- ילד רע
- Genre: Biography, Drama, Crime fiction
- Created by: Ron Leshem, Daniel Chen
- Directed by: Hagar Ben-Asher
- Country of origin: Israel
- Original language: Hebrew
- No. of seasons: 1
- No. of episodes: 8

Original release
- Network: Hot
- Release: November 2024

= Bad Boy (Israeli TV series) =

Israeli television series

Bad Boy (Hebrew: ילד רע) is an Israeli drama series created by Ron Leshem, Daniel Amsel, Hagar Ben-Asher and comedian Daniel Chen. The series first launched on Israeli cable channel Hot in November 2024 and premiered on Netflix on May 2, 2025. The show stars Chen as Dean Shaiman and is a retelling of his four years in a youth detention center in Israel and his current life as a comedian.

== Premise ==
The eight-episode series switches back and forth in time between Dean's stint in a juvenile detention center, when he was 13 years old, and the present, where Dean is a successful comic haunted by his past. While in jail, Dean bonds with Zoro, a teenage prisoner serving time for murder.
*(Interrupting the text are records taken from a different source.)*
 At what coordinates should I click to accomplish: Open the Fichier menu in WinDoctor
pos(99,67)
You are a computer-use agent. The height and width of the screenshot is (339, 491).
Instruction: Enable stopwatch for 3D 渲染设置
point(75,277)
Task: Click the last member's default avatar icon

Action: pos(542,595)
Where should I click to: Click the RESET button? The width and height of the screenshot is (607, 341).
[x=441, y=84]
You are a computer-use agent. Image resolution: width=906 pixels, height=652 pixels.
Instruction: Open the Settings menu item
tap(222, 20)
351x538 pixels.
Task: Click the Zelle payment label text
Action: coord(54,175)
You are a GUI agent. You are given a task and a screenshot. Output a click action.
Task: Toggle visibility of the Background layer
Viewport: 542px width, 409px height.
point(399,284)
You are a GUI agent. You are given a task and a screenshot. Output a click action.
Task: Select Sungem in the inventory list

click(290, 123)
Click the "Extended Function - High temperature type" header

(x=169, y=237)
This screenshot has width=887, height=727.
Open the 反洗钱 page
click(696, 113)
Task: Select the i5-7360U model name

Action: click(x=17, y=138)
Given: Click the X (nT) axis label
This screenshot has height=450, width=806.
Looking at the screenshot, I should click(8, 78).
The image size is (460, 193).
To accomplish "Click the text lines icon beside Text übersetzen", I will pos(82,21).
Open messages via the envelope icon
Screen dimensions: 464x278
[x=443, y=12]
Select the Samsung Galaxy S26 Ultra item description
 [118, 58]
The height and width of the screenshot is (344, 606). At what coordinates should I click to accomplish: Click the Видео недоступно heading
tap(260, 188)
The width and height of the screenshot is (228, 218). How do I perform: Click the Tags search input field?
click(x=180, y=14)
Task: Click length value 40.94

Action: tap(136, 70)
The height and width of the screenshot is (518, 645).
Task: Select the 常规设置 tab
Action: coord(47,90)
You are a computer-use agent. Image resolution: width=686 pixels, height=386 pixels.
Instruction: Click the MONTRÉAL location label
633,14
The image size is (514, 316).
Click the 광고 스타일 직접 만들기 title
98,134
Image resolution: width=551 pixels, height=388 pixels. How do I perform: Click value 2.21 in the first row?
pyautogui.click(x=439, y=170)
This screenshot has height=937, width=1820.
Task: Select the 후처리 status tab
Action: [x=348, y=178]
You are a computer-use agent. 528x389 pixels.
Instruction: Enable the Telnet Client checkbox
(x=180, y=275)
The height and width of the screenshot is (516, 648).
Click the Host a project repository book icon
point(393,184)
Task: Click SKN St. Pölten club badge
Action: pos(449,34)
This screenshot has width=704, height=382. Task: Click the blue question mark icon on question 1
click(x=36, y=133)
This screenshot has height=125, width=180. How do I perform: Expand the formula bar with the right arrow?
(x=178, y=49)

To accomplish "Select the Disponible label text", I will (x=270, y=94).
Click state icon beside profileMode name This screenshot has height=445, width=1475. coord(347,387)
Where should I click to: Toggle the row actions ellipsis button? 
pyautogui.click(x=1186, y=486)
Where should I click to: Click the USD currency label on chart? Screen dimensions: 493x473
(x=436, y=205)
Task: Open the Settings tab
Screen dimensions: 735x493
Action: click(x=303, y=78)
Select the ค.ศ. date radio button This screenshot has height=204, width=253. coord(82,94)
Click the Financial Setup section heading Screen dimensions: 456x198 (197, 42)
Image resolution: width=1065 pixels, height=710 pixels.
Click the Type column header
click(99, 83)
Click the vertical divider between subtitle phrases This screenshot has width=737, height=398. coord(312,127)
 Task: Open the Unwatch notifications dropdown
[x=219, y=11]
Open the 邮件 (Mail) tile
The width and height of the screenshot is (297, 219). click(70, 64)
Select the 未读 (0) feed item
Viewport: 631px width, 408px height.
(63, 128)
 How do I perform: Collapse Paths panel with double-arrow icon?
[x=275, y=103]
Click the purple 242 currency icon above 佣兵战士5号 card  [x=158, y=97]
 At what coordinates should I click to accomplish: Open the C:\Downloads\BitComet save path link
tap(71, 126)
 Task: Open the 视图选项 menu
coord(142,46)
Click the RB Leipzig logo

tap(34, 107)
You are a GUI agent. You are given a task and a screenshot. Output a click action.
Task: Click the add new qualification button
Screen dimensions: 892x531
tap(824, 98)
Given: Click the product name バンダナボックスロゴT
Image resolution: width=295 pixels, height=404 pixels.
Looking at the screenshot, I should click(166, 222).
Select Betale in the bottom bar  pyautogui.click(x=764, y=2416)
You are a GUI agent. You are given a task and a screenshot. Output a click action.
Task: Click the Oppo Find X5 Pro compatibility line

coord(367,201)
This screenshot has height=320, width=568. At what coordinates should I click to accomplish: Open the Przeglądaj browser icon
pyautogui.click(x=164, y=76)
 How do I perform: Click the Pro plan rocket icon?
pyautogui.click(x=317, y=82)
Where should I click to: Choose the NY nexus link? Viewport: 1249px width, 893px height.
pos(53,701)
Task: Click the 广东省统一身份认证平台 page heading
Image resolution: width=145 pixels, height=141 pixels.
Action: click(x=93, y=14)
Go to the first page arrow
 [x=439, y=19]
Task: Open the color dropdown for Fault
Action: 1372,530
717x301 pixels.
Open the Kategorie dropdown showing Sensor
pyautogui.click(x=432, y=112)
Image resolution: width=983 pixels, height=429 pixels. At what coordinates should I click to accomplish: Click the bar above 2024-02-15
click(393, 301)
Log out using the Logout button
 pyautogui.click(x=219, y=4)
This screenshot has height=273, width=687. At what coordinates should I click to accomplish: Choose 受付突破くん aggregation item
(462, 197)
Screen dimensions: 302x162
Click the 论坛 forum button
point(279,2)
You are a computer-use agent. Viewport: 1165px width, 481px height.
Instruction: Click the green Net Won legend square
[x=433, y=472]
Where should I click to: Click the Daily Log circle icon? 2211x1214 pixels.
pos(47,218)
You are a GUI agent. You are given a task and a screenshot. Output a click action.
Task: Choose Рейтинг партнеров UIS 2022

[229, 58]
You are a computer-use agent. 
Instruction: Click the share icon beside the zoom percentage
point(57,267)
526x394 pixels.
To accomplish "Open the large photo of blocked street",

The series is based on the real life story of Chen, who was born in Tel Aviv and served multiple sentences at Ofek Prison when he was a teenager. Dean Shaiman is the birth name of Daniel Chen, who plays the adult version himself in the show. Chen became a successful stand-up comedian in adulthood, as well as a television writer and actor.

== Cast ==

=== Main ===
- Daniel Chen as Dean Shaiman
  - Guy Menaster as the teenage Dean Shaiman
- Havtamo Farda as Zion Zoro, Dean's friend in prison
- Neta Plotnik as Tamara Sheyman, Dean's mother
- Liraz Chamami as Heli, the prison warden

=== Supporting ===
- Bat-Chen Sabag as Keren
- Ishay Lalosh as Feddie Soosan
- Amjad Shawa as Anhaisy
Most cast members were not professional actors and were acting for the first time in the series.

== Production ==
Bad Boy was the first international co-production deal struck by businessman Peter Chernin's The North Road Company, which served as co-studio alongside Israeli studio Sipur, while HOT and Tedy Productions served as producers.

=== Writing ===
Leshem, who was formally an investigative journalist, incorporated elements into the series from a story he had written earlier in his career about teenage criminal imprisoned together. Leshem's story focused on children who are born in prison, many of whom return to prison as teenagers. Leshem met Chen during his career as a reporter, when he embedded himself at Ofek Prison for two weeks. He also met real-life versions of other characters who make it into the show, such as Freddie Soosan, played by Ishay Laloosh.

Leshem wrote the series with Ben-Asher, Chen, Amsel, Moshe Malka and Amit Cohen.

=== Filming ===
The show was shot at the Ayalon Prison in Ramla, which is a fully operational prison, at a prison Tel Mond that was not operational and at a set created inside the Ramat Gan Tzofim building.

== Release ==
Bad Boy premiered at the Toronto International Film Festival in September 2023. It was first launched on Israel's HOT cable channel in November 2024. Netflix then acquired global streaming rights and launched the series on May 2, 2025.

As of December 2024, Netflix is working on an American remake of Bad Boy. In November 2025, HOT ordered a second season of the series.

== Reception ==

=== Israel ===
Bad Boy won seven awards at the Awards of the Israeli Television Academy, including Best Drama, Best Directing and Best Writing.

=== International ===
Bad Boy was nominated for Best Drama Series at the 53rd International Emmy Awards in 2025.